The Second Book of the Analytica Priora seems conceived with a view mainly to Dialectic and Sophistic, as the First Book bore more upon Demonstration.[1] Aristotle begins the Second Book by shortly recapitulating what he had stated in the First; and then proceeds to touch upon some other properties of the Syllogism. Universal syllogisms (those in which the conclusion is universal) he says, have always more conclusions than one; particular syllogisms sometimes, but not always, have more conclusions than one. If the conclusion be universal, it may always be converted--_simply_, when it is negative, or _per accidens_, when it is affirmative; and its converse thus obtained will be proved by the same premisses. If the conclusion be particular, it will be convertible simply when affirmative, and its converse thus obtained will be proved by the same premisses; but it will not be convertible at all when negative, so that the conclusion proved will be only itself singly.[2] Moreover, in the universal syllogisms of the First figure (_Barbara_, _Celarent_), any of the particulars comprehended under the minor term may be substituted in place of the minor term as subject of the conclusion, and the proof will hold good in regard to them. So, again, all or any of the particulars comprehended in the middle term may be introduced as subject of the conclusion in place of the minor term; and the conclusion will still remain true. In the Second figure, the change is admissible only in regard to those particulars comprehended under the subject of the conclusion or minor term, and not (at least upon the strength of the syllogism) in regard to those comprehended under the middle term. Finally, wherever the conclusion is particular, the change is admissible, though not by reason of the syllogism in regard to particulars comprehended under the middle term; it is not admissible as regards the minor term, which is itself particular.[3]

[Footnote 1: This is the remark of the ancient Scholiasts. See Schol. p. 188, a. 44, b. 11.]

[Footnote 2: Analyt. Prior. II. i. p. 53, a. 3-14.]

[Footnote 3: Analyt. Prior. II. i. p. 53, a. 14-35. M. Barthélemy St. Hilaire, following Pacius, justly remarks (note, p. 203 of his translation) that the rule as to particulars breaks down in the cases of _Baroco_, _Disamis_, and _Bocardo_.

On the chapter in general he remarks (note, p. 204):--"Cette théorie des conclusions diverses, soit patentes soit cachées, d'un même syllogisme, est surtout utile en dialectique, dans la discussion; où il faut faire la plus grande attention à ce qu'on accorde à l'adversaire, soit explicitement, soit implicitement." This illustrates the observation cited in the preceding note from the Scholiasts.]

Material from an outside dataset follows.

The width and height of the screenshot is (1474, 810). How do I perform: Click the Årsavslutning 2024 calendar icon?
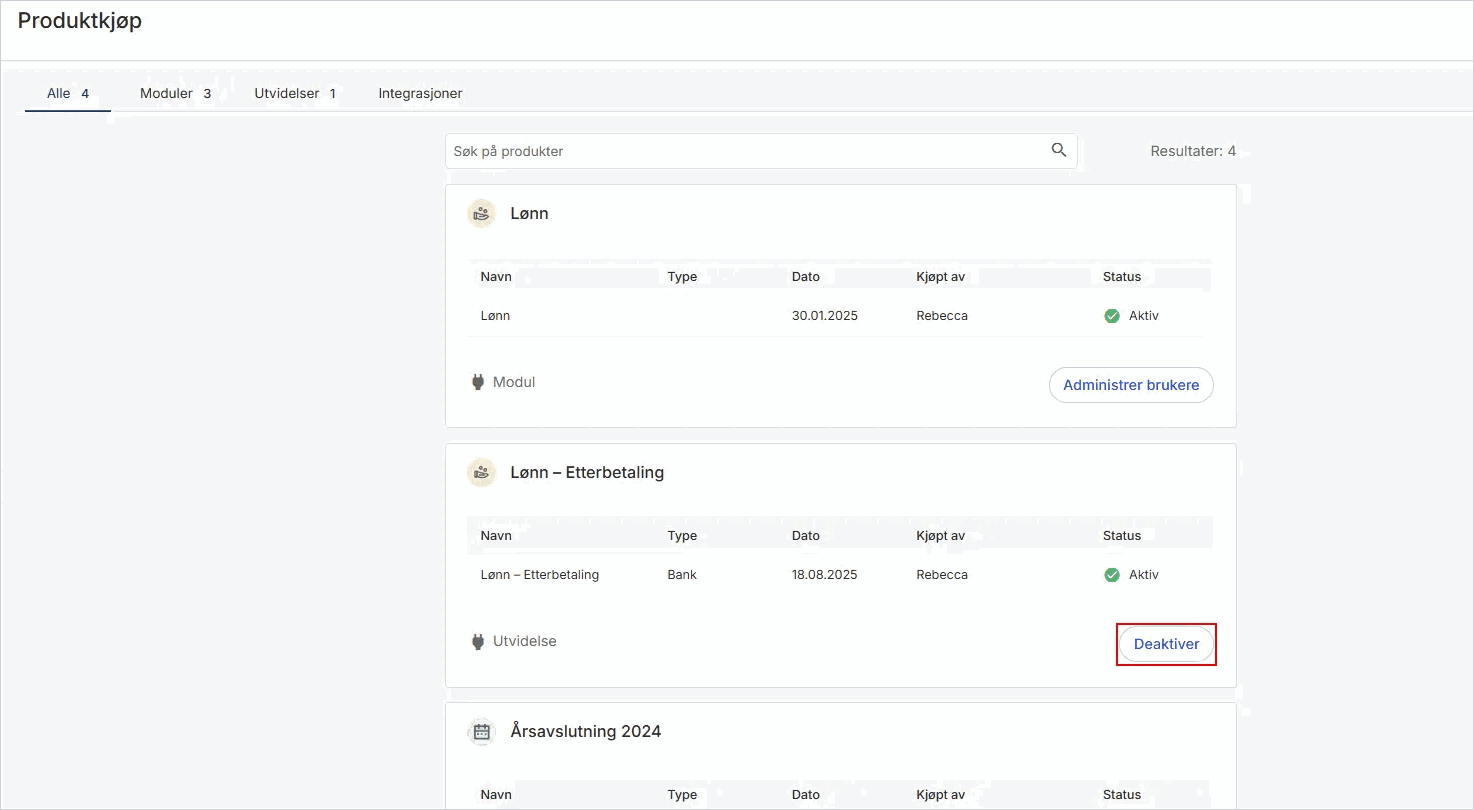(x=482, y=732)
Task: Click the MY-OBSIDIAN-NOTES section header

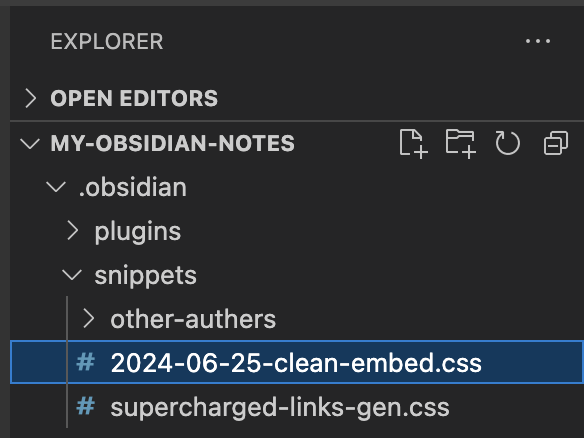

Aristotle has hitherto regarded the Syllogism with a view to its _formal_ characteristics: he now makes an important observation which bears upon its _matter_. Formally speaking, **the two premisses are always assumed to be true; but in any real case of syllogism (form and matter combined) it is possible that either one or both may be false. Now, Aristotle remarks that if both the premisses are true (the syllogism being correct in form), the conclusion must of necessity be true; but that if either or both the premisses are false, the conclusion need not necessarily be false likewise. The premisses being false, the conclusion may nevertheless be true; but it will not be true because of or by reason of the premisses.[4]

[Footnote 4: Analyt. Prior. II. ii. p. 53, b. 5-10: [Greek: e)x a)lêthô=n me\n ou)=n ou)k e)/sti pseu=dos sullogi/sasthai, e)k pseudô=n d' e)/stin a)lêthe/s, plê\n ou) dio/ti a)ll' o(/ti; tou= ga\r dio/ti ou)k e)/stin e)k pseudô=n sullogismo/s; di' ê(\n d' ai)ti/an, e)n toi=s e(pome/nois lechthê/setai.]

The true conclusion is not true by reason of these false premisses, but by reason of certain other premisses which are true, and which may be produced to demonstrate it. Compare Analyt. Poster. I. ii. p. 71, b. 19.]

First, he would prove that if the premisses be true, the conclusion must be true also; but the proof that he gives does not seem more evident than the _probandum_ itself. Assume that if A exists, B must exist also: it follows from hence (he argues) that if B does not exist, neither can A exist; which he announces as a _reductio ad absurdum_, seeing that it contradicts the fundamental supposition of the existence of A.[5] Here the _probans_ is indeed equally evident with the _probandum_, but not at all more evident; one who disputes the latter, will dispute the former also. Nothing is gained in the way of proof by making either of them dependent on the other. Both of them are alike self-evident; that is, if a man hesitates to admit either of them, you have no means of removing his scruples except by inviting him to try the general maxim upon as many particular cases as he chooses, and to see whether it does not hold good without a single exception.

[Footnote 5: Ibid. II. ii. p. 53, b. 11-16.]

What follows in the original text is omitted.